In Zimbabwe siamo a un passo dalla cancellazione della pena di morte. Il disegno di legge per abolirla è stato promosso dal parlamentare Edwin Mushoriwa e la consultazione nelle dieci provincie del Paese ha dimostrato che “la maggior parte delle persone desidera la cancellazione della pena capitale”.

In Zimbabwe siamo a un passo dalla cancellazione della pena di morte. Il disegno di legge per abolirla è stato promosso dal parlamentare Edwin Mushoriwa

Le ultime esecuzioni nel paese africano risalgono al 2005 anche se i tribunali continuano a infliggere l’esecuzione e al momento ci sono 63 prigionieri nel cosiddetto braccio della morte. La Costituzione dello Zimbabwe protegge il diritto alla vita. Tuttavia, autorizza i tribunali in circostanze limitate a imporre la pena di morte per omicidio aggravato. La legge proposta proibirebbe a qualsiasi tribunale di imporre la pena di morte e di eseguire una condanna capitale precedentemente emessa.
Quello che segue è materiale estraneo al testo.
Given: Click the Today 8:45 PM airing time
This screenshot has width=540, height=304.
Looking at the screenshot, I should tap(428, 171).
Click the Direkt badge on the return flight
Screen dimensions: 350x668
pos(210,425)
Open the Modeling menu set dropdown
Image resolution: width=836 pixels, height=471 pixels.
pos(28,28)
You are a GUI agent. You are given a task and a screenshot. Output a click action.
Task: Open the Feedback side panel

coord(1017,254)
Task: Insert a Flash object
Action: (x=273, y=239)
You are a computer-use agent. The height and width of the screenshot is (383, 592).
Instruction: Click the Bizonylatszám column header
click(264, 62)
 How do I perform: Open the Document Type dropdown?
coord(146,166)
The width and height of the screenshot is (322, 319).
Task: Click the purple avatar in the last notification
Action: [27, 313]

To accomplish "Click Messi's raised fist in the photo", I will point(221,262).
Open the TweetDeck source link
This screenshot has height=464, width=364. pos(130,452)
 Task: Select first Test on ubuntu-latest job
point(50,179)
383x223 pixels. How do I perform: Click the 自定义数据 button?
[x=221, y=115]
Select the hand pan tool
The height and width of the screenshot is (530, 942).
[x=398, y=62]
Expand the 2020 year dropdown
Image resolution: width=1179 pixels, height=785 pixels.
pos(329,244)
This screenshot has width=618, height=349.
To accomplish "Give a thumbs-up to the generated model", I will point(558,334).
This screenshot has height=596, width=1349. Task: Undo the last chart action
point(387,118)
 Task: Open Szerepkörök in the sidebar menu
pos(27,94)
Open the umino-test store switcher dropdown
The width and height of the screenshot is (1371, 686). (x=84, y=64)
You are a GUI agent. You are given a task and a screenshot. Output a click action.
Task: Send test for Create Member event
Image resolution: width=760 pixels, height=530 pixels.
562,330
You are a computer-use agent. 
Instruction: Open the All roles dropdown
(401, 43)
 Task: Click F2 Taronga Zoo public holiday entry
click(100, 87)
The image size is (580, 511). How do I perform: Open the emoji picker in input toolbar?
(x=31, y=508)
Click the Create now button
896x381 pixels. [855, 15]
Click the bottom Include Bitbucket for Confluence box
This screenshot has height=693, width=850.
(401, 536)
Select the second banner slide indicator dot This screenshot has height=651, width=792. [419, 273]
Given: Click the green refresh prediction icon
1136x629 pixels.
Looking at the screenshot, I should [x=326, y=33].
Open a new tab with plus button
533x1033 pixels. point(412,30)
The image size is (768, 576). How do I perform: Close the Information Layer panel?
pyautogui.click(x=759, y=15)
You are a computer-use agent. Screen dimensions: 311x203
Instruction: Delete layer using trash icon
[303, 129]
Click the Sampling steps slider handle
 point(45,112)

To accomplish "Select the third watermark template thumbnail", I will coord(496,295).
Nel 2022, la Commissione africana per i diritti dell’uomo e dei popoli ha invitato tutti i paesi membri della Carta africana dei diritti dell’uomo e dei popoli a “prendere provvedimenti verso l’abolizione della pena di morte”. Ad oggi, circa 170 paesi hanno abolito o introdotto una moratoria sulla pena di morte sia per legge che per pratica. Nell’Africa meridionale, approvando il disegno di legge sull’abolizione della pena di morte, lo Zimbabwe si unirà ad Angola, Madagascar, Mauritius, Mozambico, Namibia, Seychelles, Sudafrica e Zambia.

Mentre in Italia aumenta il numero di persone che vorrebbe la pena di morte anche solo per il furto come dicono gli ultimi sondaggi e mentre gli Usa continuano con le loro esecuzioni viene da dire che se uscissimo dalla logica colonialista e assistenziale che vede l’Africa come retrograda in tema di diritti forse sarebbe il caso che un “piano Mattei” dei diritti venisse esportato al contrario, nell’Occidente che scodinzola una superiorità che evidentemente su molti temi non esiste.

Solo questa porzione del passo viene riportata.